In the case of the greenback, investors have taken advantage of near-zero interest rates in recent months, borrowing huge sums in dollars in carry trades to achieve better returns.

"As long as the US continues to remain in a negative real interest rate environment and the interest rate hikes are not aggressive enough, the dollar carry-trade could go on," said Jonathan Xiong, director and senior portfolio manager at Mellon Capital Management.

Yen's loses out

The yen had been the market's favoured funding currency up until 2007. That changed in the summer of this year as the cost of the benchmark three-month interbank dollar funds fell below those of the yen, helping spawn the now-popular dollar carry trade.

The ICE Futures' dollar index, for instance, has fallen roughly 6.2 per cent so far this year against a basket of currencies.

The use of the dollar and sterling as funding currencies in carry trades is expected to weaken both units next year, the money managers said.

Bill Gross, co-chief investment officer of Pimco, the world's biggest bond house, believes a weak dollar would help address the imbalance created by a huge US current account deficit. "But in the process, [a weak dollar] also promotes the dollar carry trade and we recognise that," he said.

Sterling falters

A tepid economic recovery in Britain is expected to keep UK interest rates at a low 0.5 per cent, further pressuring sterling. On Thursday, the Bank of England left interest rates on hold as expected and kept its £200-billion asset buying programme under review.

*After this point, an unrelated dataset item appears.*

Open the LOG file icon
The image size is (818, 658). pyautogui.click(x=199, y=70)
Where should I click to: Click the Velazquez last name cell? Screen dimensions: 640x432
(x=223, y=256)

"The last to raise rates are supposedly the US and the UK. Until then, with rates zero, it's hard enough to think that the carry trade won't continue," said Bob Doll, a vice-chairman of the world's largest asset management firm BlackRock.

And Gross described the United States and Britain as "two of the most grievous examples of irrational exuberance", or countries with high deficits and huge debt levels.

Sterling's trade-weighted index is up 8 per cent so far this year, but the pound has fallen about 4.6 per cent against the dollar since August.

So far, analysts said there has been no evidence yet that sterling is being used as a funding currency. One of the signs that a currency is being used to finance carry trades would be an increasingly negative correlation with the stock market via the S&P 500.

In carry trades, the stock market usually rises suggesting increased investor appetite for risk, while the currency often used to finance the purchase of risky assets typically falls.

The negative correlation between the dollar index and the S&P 500 has been strong. On Thursday, the correlation was -43 per cent.

In the case of dollar/yen versus the S&P 500, the correlation was 30 per cent, down from as high as 70 per cent in mid-September, suggesting that investors are increasingly moving away from the yen as the funding currency in carry trades.

Sterling has not ascended as of yet. The British currency has a minor 17 per cent positive correlation with the S&P 500, according to Reuters data, although analysts said that could change next year.

As for carry recipients, fund managers point to the usual suspects — the Australian and New Zealand dollars.

Australian dollar gains

Australia was the first Group of Seven economy to raise interest rates this year, tightening three times to 3.75 per cent, the highest in the developed world.

New Zealand dollar firm

New Zealand, on the other hand, has yet to raise rates from the current 2.5 per cent, but its central bank on Thursday signalled rates could go higher sooner than many thought.

Mellon's Xiong said the Australian and New Zealand economies may recover to approach "trend growth" soon.

In contrast, Japan, Eur-ope, Britain and the United States are lagging.

Real rises

Brazil also figured prominently as one of the top investment destinations for fund managers at the summit.

Max Darnell, chief investment officer at First Quadrant, said he is bullish on Brazil and his firm is launching a fund that will invest in the Brazilian real.

The real was up 31.4 per cent versus the dollar, partly driven by the benchmark interest rate at 8.75 per cent.